Stored data entries

################

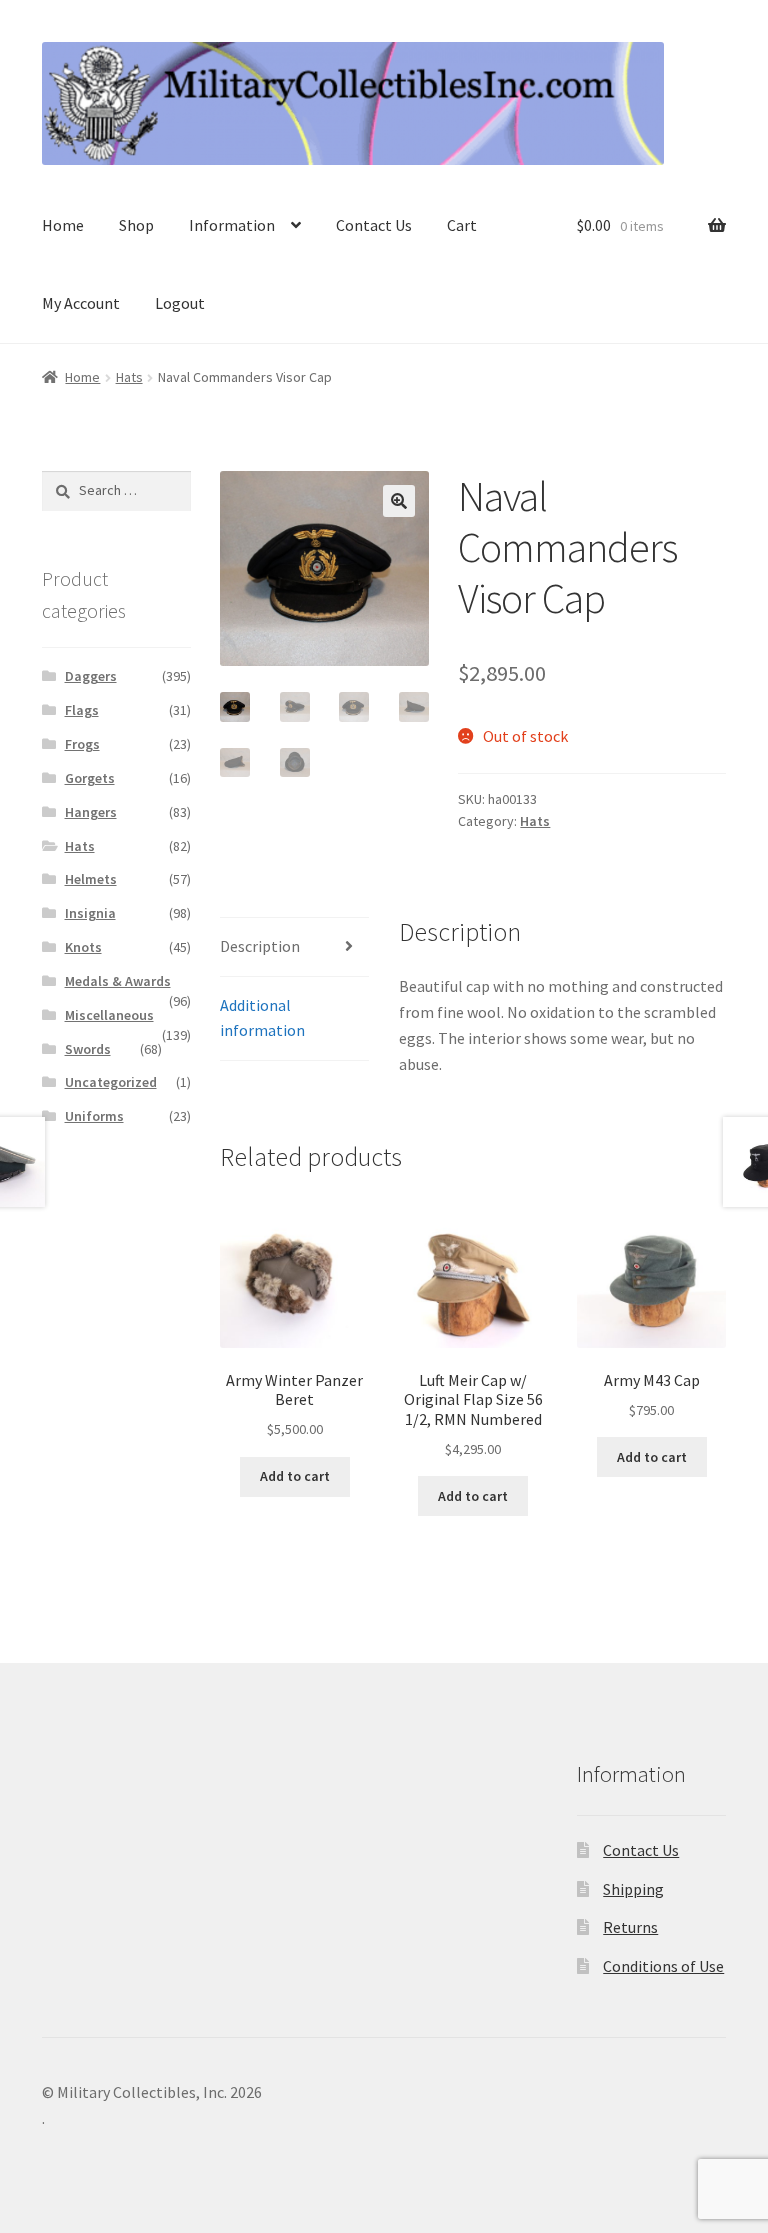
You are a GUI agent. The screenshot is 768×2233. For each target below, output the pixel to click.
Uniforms (94, 1116)
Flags (82, 710)
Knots (83, 947)
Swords (88, 1049)
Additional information (262, 1018)
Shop (136, 225)
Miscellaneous (109, 1015)
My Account (81, 303)
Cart (462, 225)
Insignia (90, 913)
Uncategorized (111, 1082)
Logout (180, 303)
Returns (630, 1927)
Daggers (91, 676)
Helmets (91, 879)
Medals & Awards (118, 981)
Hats (129, 377)
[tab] (294, 947)
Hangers (91, 812)
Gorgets (90, 778)
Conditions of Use (663, 1966)
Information (232, 225)
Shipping (633, 1889)
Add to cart (295, 1476)
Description (260, 946)
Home (63, 225)
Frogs (82, 744)
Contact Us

################

- WHAT TO DO
Repeat each entry above exactly. Omit the pictures.

- WRITTEN RESPONSE
You are a GUI agent. The screenshot is 768×2233. For each target below, output the pixel to click.
Uniforms (94, 1116)
Flags (82, 710)
Knots (83, 947)
Swords (88, 1049)
Additional information (262, 1018)
Shop (136, 225)
Miscellaneous (109, 1015)
My Account (81, 303)
Cart (462, 225)
Insignia (90, 913)
Uncategorized (111, 1082)
Logout (180, 303)
Returns (630, 1927)
Daggers (91, 676)
Helmets (91, 879)
Medals & Awards (118, 981)
Hats (129, 377)
[tab] (294, 947)
Hangers (91, 812)
Gorgets (90, 778)
Conditions of Use (663, 1966)
Information (232, 225)
Shipping (633, 1889)
Add to cart (295, 1476)
Description (260, 946)
Home (63, 225)
Frogs (82, 744)
Contact Us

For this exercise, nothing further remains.